Item 3. Source and Amount of Funds or Other Consideration

Pursuant to Rule 13d-2 promulgated under the United States Securities Exchange Act of 1934, as amended (the “Exchange Act”), this Schedule 13D/A (this “Amendment No. 1”) amends the Schedule 13D filed on December 13, 2011 (the “Initial Schedule 13D”, together with Amendment No. 1, the “Schedule 13D”). Except as otherwise indicated, capitalized terms used herein and not defined herein have the meanings ascribed thereto in the Initial Schedule 13D.

This Schedule 13D is being filed by the Reporting Persons to report a change in the share ownership as a result of the sale by CST of 2,000,000 ADSs, representing 8,000,000 Ordinary Shares, in an underwritten registered public offering (the “Follow-On Offering”) pursuant to the Issuer’s Registration Statement on Form F-3 (File No. 333-194058), as amended. Pursuant to the Follow-On Offering, Morgan Stanley & Co. International plc and Credit Suisse Securities (USA) LLC (together with several underwriters named in Schedule II thereto, the “Underwriters”), entered into an underwriting agreement, dated March 11, 2014 (the “Underwriting Agreement”), with the Issuer and the selling shareholders named in Schedule I thereto (the “Selling Shareholders”). Pursuant to the Underwriting Agreement, the Underwriters agreed to purchase from the Issuer and Selling Shareholders and the Issuer and the Selling Shareholders agreed to sell to the Underwriters an aggregate of 4,000,000 ADS representing 16,000,000 shares of Ordinary Shares (the “Sale”), which includes 2,000,000 ADSs, representing 8,000,000 Ordinary Shares, sold by CST. In addition, pursuant to the Underwriting Agreement, CST granted a 30-day overallotment option to the Underwriters to purchase an additional 275,000 ADS, representing 1,100,000 Ordinary Shares, from it if such option is exercised by the Underwriters (the “Over-Allotment Option”).


Pursuant to the final prospectus (the “Offering Prospectus”) filed by the Company on March 12, 2014, the public offering price in the Follow-on Offering by the Company was $21.00 per ADS and the underwriting discount was $1.05 per ADS. Accordingly, CST sold an aggregate of 2,000,000 ADSs, representing 8,000,000 Ordinary Shares, in such Sale to the Underwriters at $21.00 per ADS and received net proceeds, after deducting underwriting discounts and commissions and expenses payable by the Issuer, of an aggregate amount of $39.9 million.

The Underwriting Agreement contains standard terms and conditions for a public offering including customary representations and warranties and indemnity provisions.
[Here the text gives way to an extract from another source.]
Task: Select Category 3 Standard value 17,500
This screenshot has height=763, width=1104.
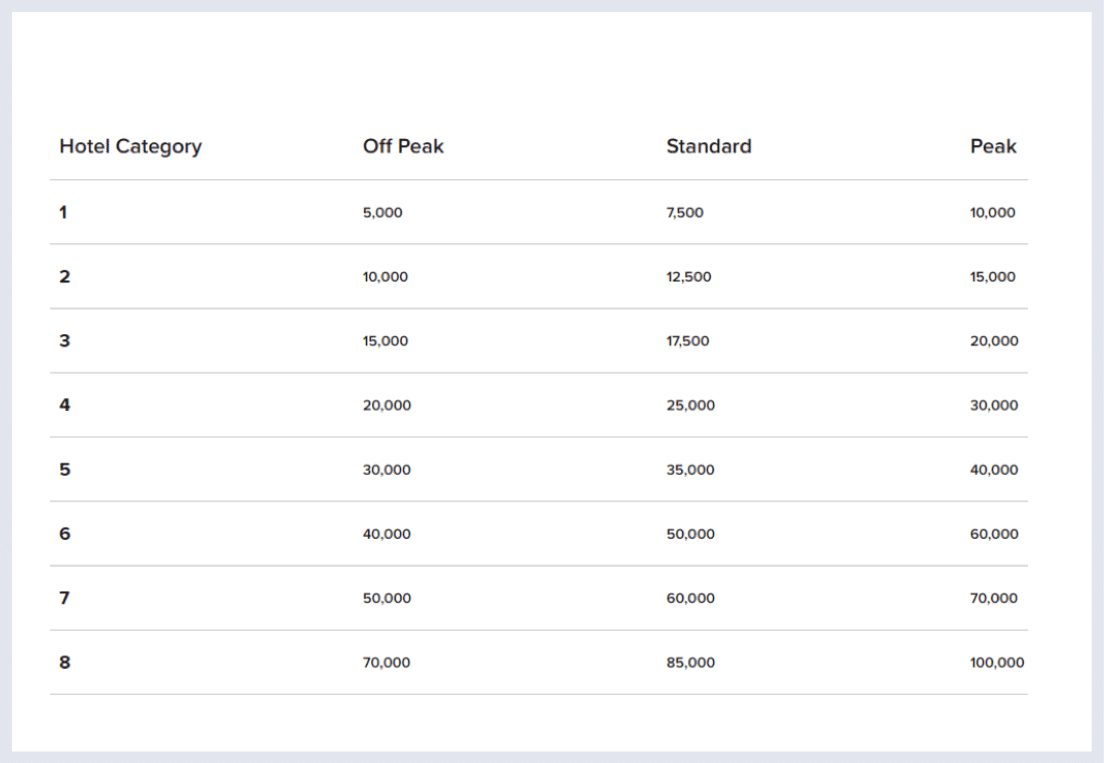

The foregoing description of the Underwriting Agreement is not intended to be complete and is qualified in its entirety by the complete text of the Underwriting Agreement, the form of which is incorporated herein by reference to Exhibit 1.1 to the Company’s F-3/A filed on March 7, 2014.

The Sale was consummated on March 17, 2014.

 

Item 4. Purpose of Transaction

Item 4 of the Schedule 13D is hereby amended to include the following:

Each of the Reporting Persons disposed the ADSs in the ordinary course of their business pursuant to their investment objectives. With the transaction described above in Item 3, the Reporting Persons own less than 50% of the Company, which relieves them of majority control.

 

Item 5. Interest in Securities of the Issuer

Subsections (a) to (c) of Item 5 of the Schedule 13D are hereby amended and restated to read as follows:

The percentages used herein are based upon 144,348,785 Ordinary Shares of the Issuer outstanding, as reported in the Issuer’s Offering Prospectus on Form 424B4 filed on March 12, 2014.

(a) Zhengdong Zhu and Baohong Yin may be deemed to have beneficial ownership of an aggregate of 63,969,481 Shares. Such Shares represent approximately 44.3% of the Ordinary Shares that are deemed to be outstanding for purposes of calculating the beneficial ownership of such persons under Rule 13d-3(d)(1) of the Securities Exchange Act of 1934, as amended (the “Exchange Act”). CST and CEH may be deemed to have beneficial ownership of an aggregate of 17,402,681 and 46,396,800 Shares, respectively. Such Shares represent approximately 12.1% and 32.1%, respectively, of the Ordinary Shares that are deemed to be outstanding for purposes of calculating the beneficial ownership of such persons under Rule 13d-3(d)(1) of the Exchange Act.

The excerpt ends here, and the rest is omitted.